Stored data entries:
*** Block opens ***
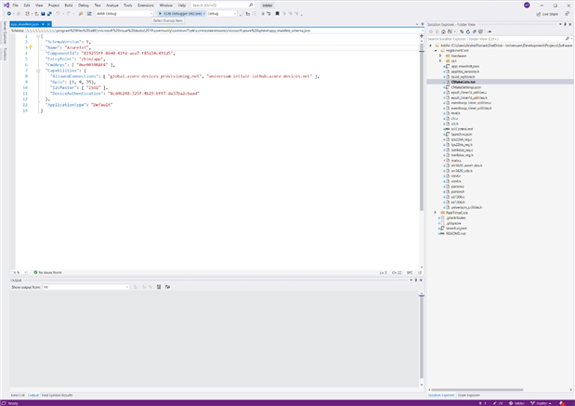Start GDB Debugger (HLCore) button
The image size is (575, 406).
179,15
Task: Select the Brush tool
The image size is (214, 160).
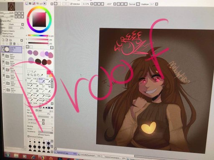Action: pos(42,80)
*** Block closes ***
Work item:
What the answer needs is every line from the one with "Task: Select the Brush tool" through the last line of the data, reproduced word for word and with pictures omitted.

Problem solution:
Task: Select the Brush tool
The image size is (214, 160).
Action: pos(42,80)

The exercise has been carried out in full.